— EXERCISE DETAILS —
How many lines in the material below include the word "beside"? Give only the number.
★ ★ ★ ★
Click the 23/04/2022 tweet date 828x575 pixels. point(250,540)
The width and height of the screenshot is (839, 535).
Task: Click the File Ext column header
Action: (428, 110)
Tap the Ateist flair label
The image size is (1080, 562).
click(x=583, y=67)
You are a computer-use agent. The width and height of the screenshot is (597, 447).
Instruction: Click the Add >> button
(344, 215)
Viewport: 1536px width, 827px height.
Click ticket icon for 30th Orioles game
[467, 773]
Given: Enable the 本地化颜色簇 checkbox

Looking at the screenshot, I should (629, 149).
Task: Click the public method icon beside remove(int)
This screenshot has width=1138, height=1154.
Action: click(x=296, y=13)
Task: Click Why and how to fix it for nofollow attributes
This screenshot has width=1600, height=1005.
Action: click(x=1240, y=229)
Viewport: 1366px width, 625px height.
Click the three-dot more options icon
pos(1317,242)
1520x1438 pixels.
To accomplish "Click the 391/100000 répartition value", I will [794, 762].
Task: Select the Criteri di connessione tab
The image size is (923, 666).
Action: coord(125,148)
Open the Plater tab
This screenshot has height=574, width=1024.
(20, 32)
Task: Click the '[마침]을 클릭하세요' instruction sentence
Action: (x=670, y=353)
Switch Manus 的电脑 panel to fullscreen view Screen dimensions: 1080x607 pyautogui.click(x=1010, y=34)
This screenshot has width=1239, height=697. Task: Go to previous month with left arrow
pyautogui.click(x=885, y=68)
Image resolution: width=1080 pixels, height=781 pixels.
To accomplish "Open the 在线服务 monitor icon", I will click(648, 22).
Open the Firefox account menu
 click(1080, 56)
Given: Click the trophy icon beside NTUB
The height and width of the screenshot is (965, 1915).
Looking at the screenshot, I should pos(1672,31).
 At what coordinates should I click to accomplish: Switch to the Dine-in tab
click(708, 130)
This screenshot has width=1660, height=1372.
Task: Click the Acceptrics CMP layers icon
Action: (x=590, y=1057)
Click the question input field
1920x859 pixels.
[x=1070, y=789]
★ ★ ★ ★
— SOLUTION TO THIS PROBLEM —
2